Overall, we did not find a correlation between the frequency of AEs and age ≥ 65 years per se, since in our cohort there were two peaks, one in subjects older than 70 and the other in those in their forties. On the other hand, despite lacking statistical significance, the majority of subjects who experienced AEs had at least one of the RFs studied, although this association had no impact on the frequency of treatment discontinuation. This finding sounds reasonable since most CV RFs—both in RA and the general population—also increase the risk of infection (smoking habit, diabetes and reduced mobility to cite a few). In our cohort, disease activity measured by SDAI, CDAI, and DAS28-ESR was significantly higher both at the baseline and during treatment in subjects who developed AEs than those who didn’t. It is well-known from the literature and the clinical practice that a higher disease activity is associated with a higher incidence of AEs in patients with RA. In a large US national cohort study investigating the risk of serious infections in patients with RA compared to those with non-inflammatory rheumatic diseases, the risk of all serious infections, particularly bacterial, respiratory, sepsis, skin, bone and joint infections were significantly increased in patients with RA, and it was higher in those with higher disease activity [32].

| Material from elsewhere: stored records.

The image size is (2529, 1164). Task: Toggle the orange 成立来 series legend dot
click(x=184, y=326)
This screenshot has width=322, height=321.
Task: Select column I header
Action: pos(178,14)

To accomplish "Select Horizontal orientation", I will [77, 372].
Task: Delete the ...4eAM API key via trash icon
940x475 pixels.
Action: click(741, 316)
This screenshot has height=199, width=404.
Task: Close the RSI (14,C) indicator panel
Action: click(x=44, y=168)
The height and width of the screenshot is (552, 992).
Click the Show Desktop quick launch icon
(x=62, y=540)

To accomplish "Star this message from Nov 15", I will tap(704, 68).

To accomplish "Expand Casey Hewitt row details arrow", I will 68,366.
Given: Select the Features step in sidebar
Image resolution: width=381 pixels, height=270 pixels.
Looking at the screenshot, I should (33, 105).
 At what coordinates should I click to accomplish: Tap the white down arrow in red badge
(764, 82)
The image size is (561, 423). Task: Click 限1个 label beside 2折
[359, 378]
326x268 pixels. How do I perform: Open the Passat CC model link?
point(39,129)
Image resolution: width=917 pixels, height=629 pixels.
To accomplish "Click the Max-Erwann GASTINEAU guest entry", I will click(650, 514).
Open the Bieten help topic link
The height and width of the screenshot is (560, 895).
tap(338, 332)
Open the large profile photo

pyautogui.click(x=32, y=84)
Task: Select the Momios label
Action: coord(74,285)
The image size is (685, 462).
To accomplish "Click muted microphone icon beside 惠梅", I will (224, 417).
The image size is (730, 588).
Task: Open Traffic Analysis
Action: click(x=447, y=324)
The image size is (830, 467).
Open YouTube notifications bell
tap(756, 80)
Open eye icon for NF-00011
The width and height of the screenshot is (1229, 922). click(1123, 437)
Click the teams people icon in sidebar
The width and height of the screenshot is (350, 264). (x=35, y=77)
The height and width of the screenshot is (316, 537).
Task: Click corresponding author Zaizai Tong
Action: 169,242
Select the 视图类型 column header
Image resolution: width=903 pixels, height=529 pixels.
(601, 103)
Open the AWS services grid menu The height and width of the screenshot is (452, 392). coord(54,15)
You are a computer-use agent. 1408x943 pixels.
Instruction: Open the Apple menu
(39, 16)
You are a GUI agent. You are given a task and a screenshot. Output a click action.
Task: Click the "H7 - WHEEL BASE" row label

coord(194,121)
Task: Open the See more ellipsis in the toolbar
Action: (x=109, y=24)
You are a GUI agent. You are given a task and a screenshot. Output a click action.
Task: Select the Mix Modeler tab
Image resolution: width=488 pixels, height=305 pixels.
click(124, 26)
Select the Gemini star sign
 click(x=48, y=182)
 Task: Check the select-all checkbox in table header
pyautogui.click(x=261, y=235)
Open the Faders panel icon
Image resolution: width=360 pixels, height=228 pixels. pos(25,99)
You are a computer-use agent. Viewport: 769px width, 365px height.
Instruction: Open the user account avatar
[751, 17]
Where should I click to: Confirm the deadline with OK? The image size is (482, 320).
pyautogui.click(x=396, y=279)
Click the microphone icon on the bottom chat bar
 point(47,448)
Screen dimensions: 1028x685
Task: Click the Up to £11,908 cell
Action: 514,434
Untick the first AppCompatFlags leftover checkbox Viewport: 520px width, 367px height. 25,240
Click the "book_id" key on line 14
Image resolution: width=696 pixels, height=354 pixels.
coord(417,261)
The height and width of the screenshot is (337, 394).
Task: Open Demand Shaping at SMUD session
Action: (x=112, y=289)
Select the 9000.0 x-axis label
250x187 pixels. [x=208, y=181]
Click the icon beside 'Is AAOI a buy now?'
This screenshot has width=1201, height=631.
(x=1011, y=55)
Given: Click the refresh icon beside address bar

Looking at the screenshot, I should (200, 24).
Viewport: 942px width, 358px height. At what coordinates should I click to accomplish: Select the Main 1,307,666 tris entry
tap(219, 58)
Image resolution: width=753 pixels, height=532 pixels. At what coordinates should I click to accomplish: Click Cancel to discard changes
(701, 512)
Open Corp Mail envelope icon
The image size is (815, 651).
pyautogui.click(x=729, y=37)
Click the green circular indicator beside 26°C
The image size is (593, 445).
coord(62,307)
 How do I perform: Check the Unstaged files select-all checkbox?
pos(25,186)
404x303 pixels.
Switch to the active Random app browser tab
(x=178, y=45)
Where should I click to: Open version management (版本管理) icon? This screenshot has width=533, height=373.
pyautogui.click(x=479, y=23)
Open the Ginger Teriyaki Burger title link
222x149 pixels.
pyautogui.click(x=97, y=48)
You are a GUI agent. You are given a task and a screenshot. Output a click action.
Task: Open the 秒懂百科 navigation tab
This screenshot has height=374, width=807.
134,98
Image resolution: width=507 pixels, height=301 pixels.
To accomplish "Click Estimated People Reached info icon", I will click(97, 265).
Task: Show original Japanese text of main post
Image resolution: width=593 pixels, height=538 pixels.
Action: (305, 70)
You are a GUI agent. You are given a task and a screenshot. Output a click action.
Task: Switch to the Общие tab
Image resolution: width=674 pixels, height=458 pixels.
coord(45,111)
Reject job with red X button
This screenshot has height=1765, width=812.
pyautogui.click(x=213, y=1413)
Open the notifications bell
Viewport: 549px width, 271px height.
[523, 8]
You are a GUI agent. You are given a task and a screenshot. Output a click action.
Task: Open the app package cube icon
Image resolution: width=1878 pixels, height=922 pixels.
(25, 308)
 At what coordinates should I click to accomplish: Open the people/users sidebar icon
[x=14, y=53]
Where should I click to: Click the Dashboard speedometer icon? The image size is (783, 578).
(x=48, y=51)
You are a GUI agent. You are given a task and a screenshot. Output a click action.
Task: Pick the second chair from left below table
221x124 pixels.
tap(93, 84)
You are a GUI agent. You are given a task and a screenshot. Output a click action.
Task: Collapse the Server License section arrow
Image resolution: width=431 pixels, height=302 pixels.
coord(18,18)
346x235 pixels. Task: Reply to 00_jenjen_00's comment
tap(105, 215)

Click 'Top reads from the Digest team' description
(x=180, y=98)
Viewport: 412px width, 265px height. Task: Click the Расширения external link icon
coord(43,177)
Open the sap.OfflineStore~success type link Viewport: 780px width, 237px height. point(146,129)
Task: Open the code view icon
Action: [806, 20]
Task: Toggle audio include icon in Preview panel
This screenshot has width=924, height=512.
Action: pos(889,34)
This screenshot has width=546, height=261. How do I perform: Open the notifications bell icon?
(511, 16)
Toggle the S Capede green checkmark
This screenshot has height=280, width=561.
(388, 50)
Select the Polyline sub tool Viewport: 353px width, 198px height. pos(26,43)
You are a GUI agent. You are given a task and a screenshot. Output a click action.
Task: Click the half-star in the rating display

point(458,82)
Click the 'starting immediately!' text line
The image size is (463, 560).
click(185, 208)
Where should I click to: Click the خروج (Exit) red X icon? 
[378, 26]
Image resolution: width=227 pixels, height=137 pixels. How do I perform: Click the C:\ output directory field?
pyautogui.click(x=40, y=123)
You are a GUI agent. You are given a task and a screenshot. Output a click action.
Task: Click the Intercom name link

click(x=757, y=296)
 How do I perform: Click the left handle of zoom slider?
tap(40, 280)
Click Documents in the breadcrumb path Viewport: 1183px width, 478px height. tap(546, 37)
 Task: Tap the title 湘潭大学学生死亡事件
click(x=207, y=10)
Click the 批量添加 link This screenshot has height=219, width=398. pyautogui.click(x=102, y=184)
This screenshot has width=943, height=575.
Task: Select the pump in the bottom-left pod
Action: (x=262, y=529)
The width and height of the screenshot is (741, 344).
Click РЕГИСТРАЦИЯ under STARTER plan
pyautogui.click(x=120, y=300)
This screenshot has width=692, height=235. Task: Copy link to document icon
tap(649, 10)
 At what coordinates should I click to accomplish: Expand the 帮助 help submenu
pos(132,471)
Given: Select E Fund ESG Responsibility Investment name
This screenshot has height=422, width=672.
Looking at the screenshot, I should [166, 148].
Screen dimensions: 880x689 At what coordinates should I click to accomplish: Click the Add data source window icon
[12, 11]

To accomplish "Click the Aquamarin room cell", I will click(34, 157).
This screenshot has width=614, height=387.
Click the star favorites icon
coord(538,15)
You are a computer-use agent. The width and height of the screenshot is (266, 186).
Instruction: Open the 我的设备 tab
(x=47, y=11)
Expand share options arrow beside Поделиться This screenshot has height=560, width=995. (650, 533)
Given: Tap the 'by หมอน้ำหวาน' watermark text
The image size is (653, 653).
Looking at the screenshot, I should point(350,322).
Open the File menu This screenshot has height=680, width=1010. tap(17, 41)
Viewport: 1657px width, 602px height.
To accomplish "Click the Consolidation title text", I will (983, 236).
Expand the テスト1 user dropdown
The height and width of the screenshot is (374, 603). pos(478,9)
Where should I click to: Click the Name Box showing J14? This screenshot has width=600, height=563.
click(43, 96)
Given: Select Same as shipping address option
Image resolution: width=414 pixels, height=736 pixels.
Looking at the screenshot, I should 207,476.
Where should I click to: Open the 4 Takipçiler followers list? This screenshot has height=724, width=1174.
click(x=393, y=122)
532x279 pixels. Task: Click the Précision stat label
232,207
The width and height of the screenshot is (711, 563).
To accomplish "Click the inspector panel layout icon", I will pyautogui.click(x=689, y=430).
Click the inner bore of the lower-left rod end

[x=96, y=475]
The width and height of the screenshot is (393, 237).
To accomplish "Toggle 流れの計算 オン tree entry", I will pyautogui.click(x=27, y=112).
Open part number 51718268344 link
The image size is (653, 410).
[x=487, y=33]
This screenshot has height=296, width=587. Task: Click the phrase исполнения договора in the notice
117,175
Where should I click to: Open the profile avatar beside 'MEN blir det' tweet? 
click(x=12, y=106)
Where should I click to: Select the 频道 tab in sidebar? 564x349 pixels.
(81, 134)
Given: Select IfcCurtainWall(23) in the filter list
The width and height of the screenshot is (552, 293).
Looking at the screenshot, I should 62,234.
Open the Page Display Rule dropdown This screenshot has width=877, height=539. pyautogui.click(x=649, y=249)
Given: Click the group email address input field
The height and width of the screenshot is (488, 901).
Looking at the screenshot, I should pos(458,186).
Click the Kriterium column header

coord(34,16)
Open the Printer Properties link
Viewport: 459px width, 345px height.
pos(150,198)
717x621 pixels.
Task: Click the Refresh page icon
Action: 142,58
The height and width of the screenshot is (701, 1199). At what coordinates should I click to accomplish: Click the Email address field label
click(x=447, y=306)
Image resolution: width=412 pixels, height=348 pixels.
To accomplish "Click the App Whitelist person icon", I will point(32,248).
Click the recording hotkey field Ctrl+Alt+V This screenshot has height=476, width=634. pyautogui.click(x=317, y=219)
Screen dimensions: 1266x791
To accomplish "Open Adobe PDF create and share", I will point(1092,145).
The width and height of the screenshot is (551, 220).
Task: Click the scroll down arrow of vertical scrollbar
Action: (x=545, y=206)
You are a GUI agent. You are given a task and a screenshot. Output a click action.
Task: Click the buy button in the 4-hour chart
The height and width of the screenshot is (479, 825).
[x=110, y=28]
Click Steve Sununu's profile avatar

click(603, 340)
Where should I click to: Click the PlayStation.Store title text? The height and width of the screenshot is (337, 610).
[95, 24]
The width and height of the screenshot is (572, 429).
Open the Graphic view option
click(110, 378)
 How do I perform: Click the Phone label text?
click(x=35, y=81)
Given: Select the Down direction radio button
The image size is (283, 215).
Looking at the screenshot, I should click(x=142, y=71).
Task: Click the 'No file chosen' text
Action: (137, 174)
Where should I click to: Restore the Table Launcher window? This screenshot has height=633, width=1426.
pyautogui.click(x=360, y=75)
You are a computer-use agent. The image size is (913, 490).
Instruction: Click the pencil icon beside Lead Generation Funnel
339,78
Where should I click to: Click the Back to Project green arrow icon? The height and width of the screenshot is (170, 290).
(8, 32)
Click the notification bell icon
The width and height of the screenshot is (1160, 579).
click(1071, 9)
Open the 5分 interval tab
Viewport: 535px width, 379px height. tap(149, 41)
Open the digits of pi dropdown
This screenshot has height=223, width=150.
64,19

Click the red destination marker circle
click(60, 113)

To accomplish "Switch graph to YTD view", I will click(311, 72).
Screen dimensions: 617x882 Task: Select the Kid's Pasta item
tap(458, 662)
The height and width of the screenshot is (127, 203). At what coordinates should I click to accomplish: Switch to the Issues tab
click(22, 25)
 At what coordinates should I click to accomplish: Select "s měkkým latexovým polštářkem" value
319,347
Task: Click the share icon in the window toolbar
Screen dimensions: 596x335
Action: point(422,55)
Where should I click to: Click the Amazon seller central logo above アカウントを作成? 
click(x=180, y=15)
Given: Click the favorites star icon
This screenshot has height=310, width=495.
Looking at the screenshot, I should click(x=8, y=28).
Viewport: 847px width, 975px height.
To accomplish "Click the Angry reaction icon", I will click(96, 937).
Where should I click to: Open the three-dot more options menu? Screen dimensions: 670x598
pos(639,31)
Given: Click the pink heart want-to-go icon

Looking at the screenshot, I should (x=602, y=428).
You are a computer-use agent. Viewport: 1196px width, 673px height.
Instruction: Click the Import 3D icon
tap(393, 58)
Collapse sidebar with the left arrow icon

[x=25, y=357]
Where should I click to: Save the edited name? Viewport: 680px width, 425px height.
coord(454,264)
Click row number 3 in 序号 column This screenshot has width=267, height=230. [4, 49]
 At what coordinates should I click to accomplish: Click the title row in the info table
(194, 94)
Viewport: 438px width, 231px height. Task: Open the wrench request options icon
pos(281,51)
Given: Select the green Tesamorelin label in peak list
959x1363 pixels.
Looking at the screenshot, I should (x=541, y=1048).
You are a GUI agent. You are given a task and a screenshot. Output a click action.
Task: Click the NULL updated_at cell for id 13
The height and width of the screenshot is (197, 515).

Finally, we did not observe differences in the frequency of AEs, including VZV reactivation, when stratifying the patients by the different JAKi molecules used. This last finding could be influenced by the limited sample size as well as the inhomogeneous distribution of the different molecules in our cohort. With this regard, further studies directly comparing different JAKi would be useful to understand whether differences in selectivity for different JAK could influence the tendency to develop VZV reactivation, which stands out as a class-specific AE.

This study has some limitations, such as the absence of a control group to compare safety data in RA patients treated with different DMARD classes, including bDMARDs. This could have provided a more comprehensive pool of information to utilize in the clinical setting, assisting in the selection of the most suitable, safe and effective therapies from a broad array of options available for each patient. Moreover, the small sample size and the limited observation period may have hindered the detection of less common AEs such as cancer, CV or TVE. While this provides reassurance in some respects, it also prevented us from gaining a more profound understanding of one of the major events of interest.

In conclusion, our data did not reveal any direct correlations between the presence of the examined risk factors, including age ≥ 65 years, and a higher frequency of adverse events (AEs). Conversely, a high disease activity seemed to be related with the occurrence of AEs. Therefore, while using a JAKi, it is crucial to conduct a comprehensive patient evaluation that shouldn’t be solely driven by the presence of RFs but also by the pivotal targets of suppressing systemic inflammation and effectively controlling disease activity.